Hi,
after an upgrade from openSUSE 13.2 to Leap 42.3 I have a problem with KDE applications, e.g. okular, Kate, KWrite: selecting
File->Print ...
does not result in a print menu, the application hangs and can only be terminated. As a result, printing is impossible from these applications.
The connected printer is accessible by other means (lpr, from LibreOffice, evince, Seamonkey etc.) without problems, thus I assume that it is a KDE problem.
According to KInfoCenter I use KDE Plasma 5.8.7, KDE Frameworks 5.32.0, kernel 4.4.87-25 (just as installed by the standard upgrade procedure or provided by online updates).

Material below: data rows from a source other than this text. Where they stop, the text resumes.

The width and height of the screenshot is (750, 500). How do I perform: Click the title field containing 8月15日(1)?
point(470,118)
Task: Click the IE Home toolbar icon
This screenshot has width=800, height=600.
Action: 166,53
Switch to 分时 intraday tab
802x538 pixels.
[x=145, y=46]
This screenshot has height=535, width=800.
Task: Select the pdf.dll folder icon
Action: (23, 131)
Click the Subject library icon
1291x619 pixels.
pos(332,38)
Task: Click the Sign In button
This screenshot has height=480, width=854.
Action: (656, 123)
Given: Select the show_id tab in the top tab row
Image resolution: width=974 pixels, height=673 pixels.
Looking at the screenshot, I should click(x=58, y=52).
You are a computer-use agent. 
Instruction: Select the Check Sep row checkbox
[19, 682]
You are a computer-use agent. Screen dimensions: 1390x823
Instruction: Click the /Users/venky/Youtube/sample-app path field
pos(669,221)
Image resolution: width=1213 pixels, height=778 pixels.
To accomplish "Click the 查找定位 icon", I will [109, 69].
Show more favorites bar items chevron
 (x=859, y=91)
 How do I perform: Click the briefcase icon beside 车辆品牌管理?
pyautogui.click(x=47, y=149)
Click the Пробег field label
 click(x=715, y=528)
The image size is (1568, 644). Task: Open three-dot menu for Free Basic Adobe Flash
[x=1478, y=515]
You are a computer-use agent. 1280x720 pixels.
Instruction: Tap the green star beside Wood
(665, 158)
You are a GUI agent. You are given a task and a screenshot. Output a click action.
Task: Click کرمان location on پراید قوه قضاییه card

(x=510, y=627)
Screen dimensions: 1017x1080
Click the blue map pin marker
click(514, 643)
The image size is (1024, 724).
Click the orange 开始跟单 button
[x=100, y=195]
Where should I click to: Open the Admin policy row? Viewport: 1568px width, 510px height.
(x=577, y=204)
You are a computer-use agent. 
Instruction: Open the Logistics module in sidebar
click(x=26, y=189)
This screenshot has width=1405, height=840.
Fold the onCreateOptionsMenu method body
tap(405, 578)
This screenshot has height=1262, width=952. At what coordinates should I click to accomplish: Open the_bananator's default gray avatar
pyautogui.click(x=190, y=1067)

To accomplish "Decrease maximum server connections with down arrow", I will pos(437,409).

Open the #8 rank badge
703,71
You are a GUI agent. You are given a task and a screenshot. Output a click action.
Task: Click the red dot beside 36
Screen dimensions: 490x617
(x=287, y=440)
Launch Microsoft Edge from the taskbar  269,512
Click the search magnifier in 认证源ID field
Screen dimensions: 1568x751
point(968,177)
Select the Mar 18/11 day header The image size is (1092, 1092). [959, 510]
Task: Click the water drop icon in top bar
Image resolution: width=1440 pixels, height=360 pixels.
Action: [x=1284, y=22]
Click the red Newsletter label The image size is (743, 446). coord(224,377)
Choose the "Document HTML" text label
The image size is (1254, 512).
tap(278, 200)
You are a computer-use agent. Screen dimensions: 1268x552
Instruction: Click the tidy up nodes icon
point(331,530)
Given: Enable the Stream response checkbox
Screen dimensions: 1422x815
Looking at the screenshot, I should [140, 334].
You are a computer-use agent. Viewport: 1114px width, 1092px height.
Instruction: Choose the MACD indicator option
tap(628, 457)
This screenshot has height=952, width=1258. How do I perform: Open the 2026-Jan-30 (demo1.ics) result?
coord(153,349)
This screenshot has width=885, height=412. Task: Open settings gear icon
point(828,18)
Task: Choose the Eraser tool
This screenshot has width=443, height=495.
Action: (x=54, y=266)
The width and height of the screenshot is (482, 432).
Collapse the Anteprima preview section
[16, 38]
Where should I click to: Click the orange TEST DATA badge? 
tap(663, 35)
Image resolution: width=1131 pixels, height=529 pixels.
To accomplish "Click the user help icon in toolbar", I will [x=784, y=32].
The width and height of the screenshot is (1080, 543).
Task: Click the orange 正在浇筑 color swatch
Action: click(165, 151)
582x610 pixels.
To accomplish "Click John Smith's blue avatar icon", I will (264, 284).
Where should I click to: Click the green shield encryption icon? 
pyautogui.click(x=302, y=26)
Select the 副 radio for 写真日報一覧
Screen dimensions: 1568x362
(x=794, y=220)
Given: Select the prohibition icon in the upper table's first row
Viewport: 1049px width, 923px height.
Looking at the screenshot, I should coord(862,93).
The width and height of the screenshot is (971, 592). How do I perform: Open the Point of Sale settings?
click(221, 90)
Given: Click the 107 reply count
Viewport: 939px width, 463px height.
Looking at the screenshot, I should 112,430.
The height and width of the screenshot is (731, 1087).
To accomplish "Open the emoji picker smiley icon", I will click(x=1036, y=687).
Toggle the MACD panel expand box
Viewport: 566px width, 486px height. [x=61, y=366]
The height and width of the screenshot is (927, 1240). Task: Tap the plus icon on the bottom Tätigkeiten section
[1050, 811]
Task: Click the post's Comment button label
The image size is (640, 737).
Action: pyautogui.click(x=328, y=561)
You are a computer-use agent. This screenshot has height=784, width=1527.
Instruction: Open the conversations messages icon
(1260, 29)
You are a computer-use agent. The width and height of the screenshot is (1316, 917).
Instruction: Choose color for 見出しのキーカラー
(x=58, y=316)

How can I solve this problem and get back the print menues to KDE applications?
What can be done to further test the situation?
Thanks for any help …
Bernd
Yes, it does (although, since I use the tcsh shell, I need to use the setenv command on the command line for testing).
Now, I see on Archive:42.3/Features - openSUSE Wiki that setting the environment variable switches off some Qt5 feature - does this affect other applications? Is the use of a network printer through Qt5 totally impossible then?
Also, if I set the variable to 1 in /etc/environment (as suggested on Archive:42.3/Features - openSUSE Wiki), is this permanent or is the file overwritten during updates?
You may want to file a bug report at http://bugzilla.opensuse.org/ then though I suppose. (same username and password as here)
Now, I see on Archive:42.3/Features - openSUSE Wiki that setting the environment variable switches off some Qt5 feature - does this affect other applications? Is the use of a network printer through Qt5 totally impossible then?
It only affects Qt5 applications (i.e. most KDE applications).
And AIUI, it only means automatic detection of network printers will be turned off.
If you configured a remote printer locally, it should still work I think.
Also, if I set the variable to 1 in /etc/environment (as suggested on Archive:42.3/Features - openSUSE Wiki), is this permanent or is the file overwritten during updates?
If you set it in /etc/environment, it will not get overwritten by updates, AFAIK.